Anthony J. Bryant | |
Birth Date: | 14 February 1961 |
Birth Place: | Franklin, Indiana, US |
Death Place: | Franklin, Indiana, US |
Nationality: | American |
Occupation: | Author |
Resting Place: | Greenlawn Cemetery (Franklin, Indiana) |
Anthony J. Bryant (February 14, 1961 – December 25, 2013) was an American author and editor. He worked in Japan for a period of time, and became an authority on medieval Japanese armor and samurai culture.
Bryant was born in Franklin, Indiana, and was adopted at age 5 by Robert M. and Margaret Bryant.[1] Following the death of his father when Bryant was 6, he and his mother moved to Miami Shores, Florida, where he spent his youth and attended Pinecrest Preparatory School.[1] After graduating from Florida State University in 1983 with a bachelor's degree in Japanese studies, he completed his graduate studies in Japanese studies (history, language, and armor) at Takushoku University in Tokyo, graduating in 1986. Bryant lived in Japan from 1986 to 1992.[1] He also earned an M.A. in Japanese from Indiana University Bloomington in 2003.[2]
While living in Japan, Bryant worked as a features editor for the Mainichi Daily News, and as editor for the Tokyo Journal, an English language monthly magazine.[1] He was considered a historian of Japan specializing in Kamakura, Muromachi, and Momoyama period warrior culture.[1]
After returning from Japan in 1995, he became the editor of Dragon, the flagship publication of TSR, the creators of the fantasy role-playing game Dungeons & Dragons, for eight issues.[1]

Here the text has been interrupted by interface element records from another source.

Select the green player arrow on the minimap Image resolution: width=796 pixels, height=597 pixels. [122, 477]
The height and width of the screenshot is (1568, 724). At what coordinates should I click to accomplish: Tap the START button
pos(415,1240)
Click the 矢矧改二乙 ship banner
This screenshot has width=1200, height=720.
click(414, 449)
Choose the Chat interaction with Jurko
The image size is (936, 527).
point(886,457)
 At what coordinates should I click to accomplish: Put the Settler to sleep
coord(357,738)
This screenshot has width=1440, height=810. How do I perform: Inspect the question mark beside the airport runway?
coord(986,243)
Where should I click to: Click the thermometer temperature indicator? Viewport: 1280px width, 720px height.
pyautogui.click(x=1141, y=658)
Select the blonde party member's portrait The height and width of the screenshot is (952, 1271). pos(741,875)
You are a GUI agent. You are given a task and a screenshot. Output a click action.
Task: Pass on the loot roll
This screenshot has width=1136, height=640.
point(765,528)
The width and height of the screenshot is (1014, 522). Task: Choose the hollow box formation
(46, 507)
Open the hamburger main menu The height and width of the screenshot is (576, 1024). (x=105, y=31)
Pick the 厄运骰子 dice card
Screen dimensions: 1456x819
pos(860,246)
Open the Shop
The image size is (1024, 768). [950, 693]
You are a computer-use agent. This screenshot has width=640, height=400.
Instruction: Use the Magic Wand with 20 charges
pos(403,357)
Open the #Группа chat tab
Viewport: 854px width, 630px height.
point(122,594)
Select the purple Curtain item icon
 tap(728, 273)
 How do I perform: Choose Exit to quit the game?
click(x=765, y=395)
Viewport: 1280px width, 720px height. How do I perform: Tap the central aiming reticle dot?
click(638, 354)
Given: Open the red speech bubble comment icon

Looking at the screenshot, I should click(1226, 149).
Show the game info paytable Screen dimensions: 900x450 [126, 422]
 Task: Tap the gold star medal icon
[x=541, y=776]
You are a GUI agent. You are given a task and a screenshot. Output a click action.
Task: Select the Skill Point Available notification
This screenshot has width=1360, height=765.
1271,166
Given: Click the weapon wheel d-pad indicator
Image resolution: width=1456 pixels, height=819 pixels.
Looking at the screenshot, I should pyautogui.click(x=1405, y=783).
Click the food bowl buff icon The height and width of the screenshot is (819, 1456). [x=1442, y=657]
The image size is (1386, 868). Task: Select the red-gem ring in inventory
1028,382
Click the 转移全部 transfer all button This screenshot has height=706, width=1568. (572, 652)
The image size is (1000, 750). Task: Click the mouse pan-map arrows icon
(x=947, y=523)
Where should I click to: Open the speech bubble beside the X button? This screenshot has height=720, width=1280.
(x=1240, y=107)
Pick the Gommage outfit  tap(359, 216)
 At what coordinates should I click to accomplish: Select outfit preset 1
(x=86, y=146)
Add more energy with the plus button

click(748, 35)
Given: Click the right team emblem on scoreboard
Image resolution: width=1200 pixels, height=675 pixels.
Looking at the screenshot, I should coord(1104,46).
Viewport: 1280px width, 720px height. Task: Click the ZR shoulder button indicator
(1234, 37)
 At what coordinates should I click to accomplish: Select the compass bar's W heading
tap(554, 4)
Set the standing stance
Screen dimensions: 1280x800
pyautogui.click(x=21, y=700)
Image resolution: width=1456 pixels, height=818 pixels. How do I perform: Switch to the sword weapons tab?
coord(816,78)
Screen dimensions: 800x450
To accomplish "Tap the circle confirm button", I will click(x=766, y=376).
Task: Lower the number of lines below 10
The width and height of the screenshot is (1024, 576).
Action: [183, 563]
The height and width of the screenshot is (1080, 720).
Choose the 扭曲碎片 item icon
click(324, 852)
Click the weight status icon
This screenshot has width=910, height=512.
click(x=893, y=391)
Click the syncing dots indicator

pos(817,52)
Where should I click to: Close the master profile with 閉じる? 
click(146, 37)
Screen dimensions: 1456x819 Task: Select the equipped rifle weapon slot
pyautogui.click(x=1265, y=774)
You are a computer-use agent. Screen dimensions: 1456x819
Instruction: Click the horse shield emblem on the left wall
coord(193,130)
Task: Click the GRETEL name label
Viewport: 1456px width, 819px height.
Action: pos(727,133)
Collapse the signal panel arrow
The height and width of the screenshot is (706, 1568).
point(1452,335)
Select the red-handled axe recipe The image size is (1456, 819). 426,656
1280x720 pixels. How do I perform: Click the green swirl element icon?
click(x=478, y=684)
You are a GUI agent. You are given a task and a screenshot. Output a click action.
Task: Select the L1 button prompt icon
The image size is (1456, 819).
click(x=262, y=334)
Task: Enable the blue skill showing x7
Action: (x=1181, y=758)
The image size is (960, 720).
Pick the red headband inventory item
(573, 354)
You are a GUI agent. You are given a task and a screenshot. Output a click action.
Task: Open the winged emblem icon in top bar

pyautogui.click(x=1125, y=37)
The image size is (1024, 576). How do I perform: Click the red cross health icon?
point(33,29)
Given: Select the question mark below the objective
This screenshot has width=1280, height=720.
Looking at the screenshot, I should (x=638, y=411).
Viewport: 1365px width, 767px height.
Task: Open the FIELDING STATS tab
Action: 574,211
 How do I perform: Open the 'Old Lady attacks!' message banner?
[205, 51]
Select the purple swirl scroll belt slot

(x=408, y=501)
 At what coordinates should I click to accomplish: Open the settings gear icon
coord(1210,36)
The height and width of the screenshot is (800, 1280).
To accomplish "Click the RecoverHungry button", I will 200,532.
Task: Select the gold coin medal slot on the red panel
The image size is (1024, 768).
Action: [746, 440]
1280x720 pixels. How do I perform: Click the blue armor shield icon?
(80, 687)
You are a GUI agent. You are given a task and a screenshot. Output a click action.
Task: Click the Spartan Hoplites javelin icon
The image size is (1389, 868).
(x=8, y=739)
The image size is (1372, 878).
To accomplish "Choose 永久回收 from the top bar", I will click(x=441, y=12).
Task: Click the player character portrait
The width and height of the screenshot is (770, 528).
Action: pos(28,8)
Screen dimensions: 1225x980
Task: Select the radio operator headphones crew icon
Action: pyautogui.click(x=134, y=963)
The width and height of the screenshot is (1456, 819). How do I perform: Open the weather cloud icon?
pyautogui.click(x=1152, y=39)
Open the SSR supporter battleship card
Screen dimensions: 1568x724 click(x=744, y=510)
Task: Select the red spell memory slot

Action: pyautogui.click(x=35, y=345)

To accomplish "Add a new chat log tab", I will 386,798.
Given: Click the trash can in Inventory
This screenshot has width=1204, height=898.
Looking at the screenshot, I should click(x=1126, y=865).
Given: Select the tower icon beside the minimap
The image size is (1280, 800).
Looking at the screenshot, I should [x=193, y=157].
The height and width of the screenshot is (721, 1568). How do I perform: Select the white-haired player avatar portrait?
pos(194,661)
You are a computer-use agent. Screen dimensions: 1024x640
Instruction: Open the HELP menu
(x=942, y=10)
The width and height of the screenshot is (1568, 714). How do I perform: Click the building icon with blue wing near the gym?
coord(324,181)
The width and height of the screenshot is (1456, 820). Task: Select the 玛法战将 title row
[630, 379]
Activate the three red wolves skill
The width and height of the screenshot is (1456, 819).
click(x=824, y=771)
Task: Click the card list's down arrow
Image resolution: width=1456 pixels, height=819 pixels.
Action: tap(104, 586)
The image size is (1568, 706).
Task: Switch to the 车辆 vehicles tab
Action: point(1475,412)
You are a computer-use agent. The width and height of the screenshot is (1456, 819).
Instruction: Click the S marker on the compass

For several years, Bryant made presentations and appeared on panels at several conventions, including the 52nd World Science Fiction Convention in Winnipeg in 1994,[3] and the 54th World Science Fiction Convention in Anaheim in 1996.[4]
As an authority on Japanese armor, Bryant became widely involved in the Society for Creative Anachronism.[5] He provided a foreword for The Watanabe Art Museum Samurai Armour Collection Volume 1: Kabuto & Mengu.[6]
Bryant wrote four books for Osprey Publishing on samurai history, and co-authored, with Mark T. Arsenault, the core rulebook for the role-playing game Sengoku: Chanbara Roleplaying in Feudal Japan.[1]
In his book The Shogun's Soldiers, Michael von Essen highly recommended Bryant's Samurai 1550–1600 as an "easily accessible book on samurai and ashigaru at the time of [Japanese] civil wars."[7]
In Anime Sacramento, Laurine White responded to an article about Japanimation by Bryant that had been published in EYE-AI magazine, saying, "Some of what [Bryant] has to say is suspect, like 'Few who see Dr. Slump fail to love it.' If that were true, subtitled Dr. Slump should be in great demand. Sure it is!"[8]
Bryant died on December 25, 2013, at St. Francis Health in Indianapolis.[1]